Source: Melanie Holtsman, Once Upon A Teacher: Are You Ready for A Challenge? and list of blogging topics
"Yol bolsun! May there be a road!" cries out Mathurin Kerbouchard, one of Louis L'Amour's main characters in The Walking Drum. Wow, what a tremendous tale that left my hand yearning for a tulwar's hilt, a keen saracen dagger in my belt, and a beautiful Ayesha as an Arabian thoroughbred to ride the river with.
When I reflect on the books I've read--quite a few from my time as a 6th grader suffering culture shock in an American private Catholic school, having just arrived from the Republic of Panama--I'm amazed, not at the volume of books, but the great ones I've read. Stephen King, Louis L'Amour, and a million others found their way into my hands, and I've easily read them several times each. But there are several touchstone books I keep coming back to.
Of this select group of titles, I have to confess that Kahlil Gibran's The Prophet (note this link is to the ePub version for eReaders) has lessons for me each time I read it, whether online or in print format.
For example, at a time when I am dis-satisfied with the work (anything, not just "work work,") I take a moment to review his words on Work:
Work is love made visible.
And if you cannot work with love but only with distaste, it is better that you should leave your work and sit at the gate of the temple and take alms of those who work with joy.
Gibran's work, which I've read in its original Spanish (wink) as well as English. In fact, one of the most tender moments between man and book included my encountering of a Kahlil Gibran book in the discard pile of my godmother's house. Though "El Vagabundo" (The Vagabond) never ended up being one of my favorite Gibran titles, it certainly fueled the sense of ethereal magic that Gibran lent all his works.

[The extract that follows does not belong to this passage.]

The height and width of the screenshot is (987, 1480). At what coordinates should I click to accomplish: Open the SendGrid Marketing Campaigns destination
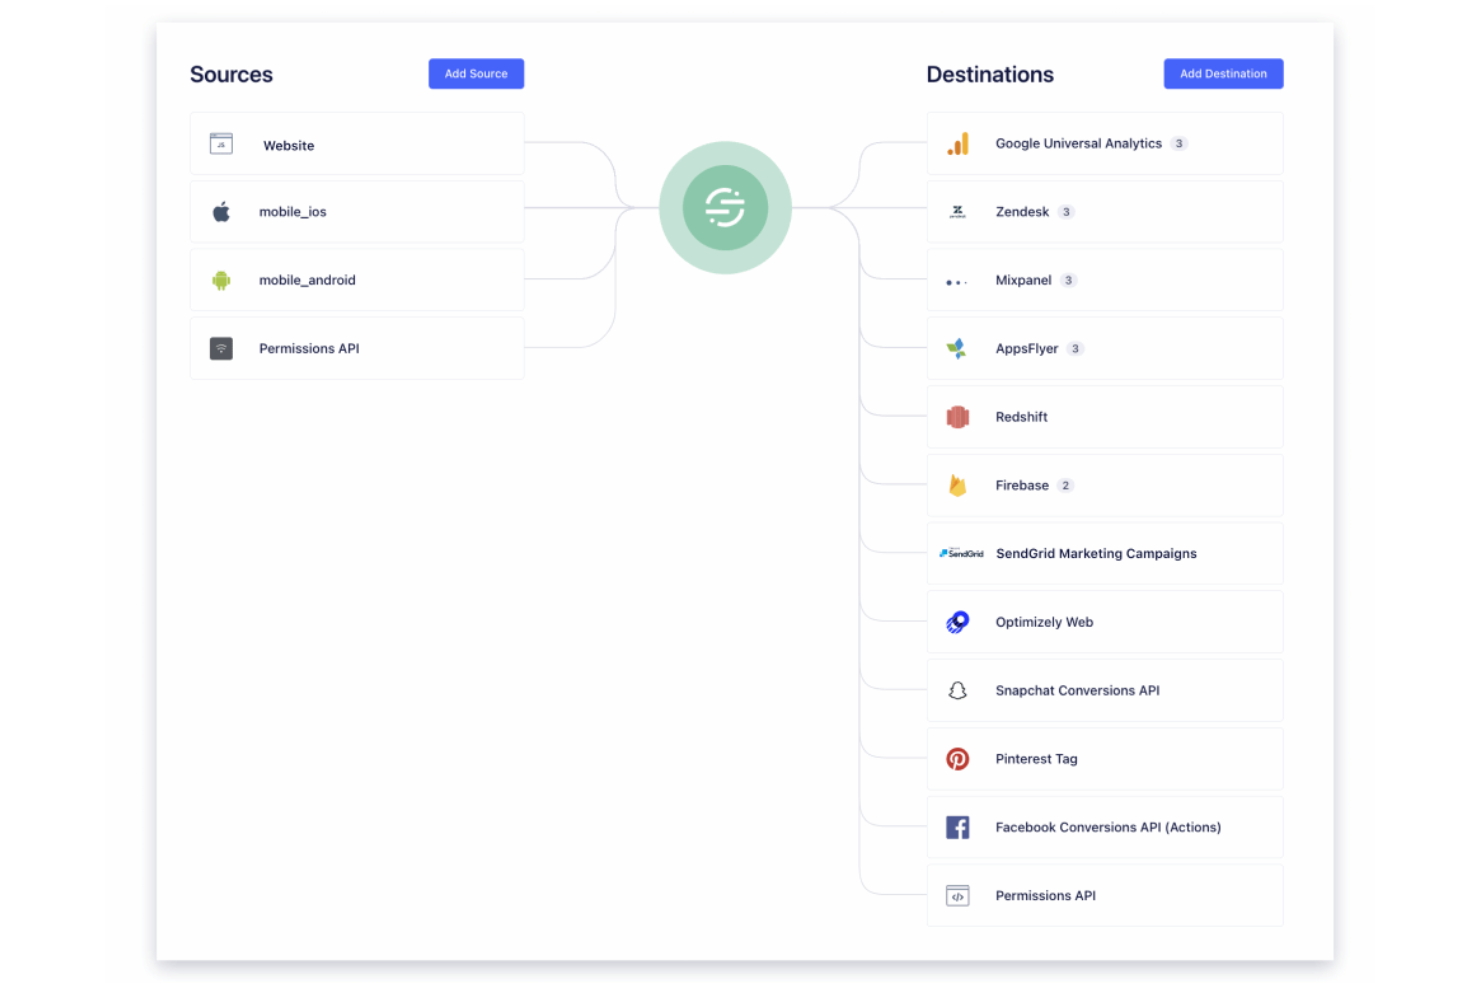pos(1104,553)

As a parent, I find myself diving into Gibran's work again, quoting these words as we contemplate the reality of a child leaving home for college in a couple of years:
Your children are not your children.
They are the sons and daughters of Life's longing for itself.
They come through you but not from you,
And though they are with you, yet they belong not to you.
You may give them your love but not your thoughts.
For they have their own thoughts.
You may house their bodies but not their souls,
For their souls dwell in the house of tomorrow, which you cannot visit, not even in your dreams.
You may strive to be like them, but seek not to make them like you.
For life goes not backward nor tarries with yesterday.
You are the bows from which your children as living arrows are sent forth.
The archer sees the mark upon the path of the infinite, and He bends you with His might that His arrows may go swift and far.
Let your bending in the archer's hand be for gladness;
For even as he loves the arrow that flies, so He loves also the bow that is stable.
I have to admit that I love the last two lines of Gibran's The Prophet "On Children." Even as he loves the arrow that flies, so he loves also the bow that is stable. What a wonderful reminder of what our duty is as parents.
So, if I had to point to ONE book that I would give to my children to read, it would be Kahlil Gibran's THE PROPHET. Though there are many wonderful books, The Prophet is rich with distilled wisdom gently conveyed.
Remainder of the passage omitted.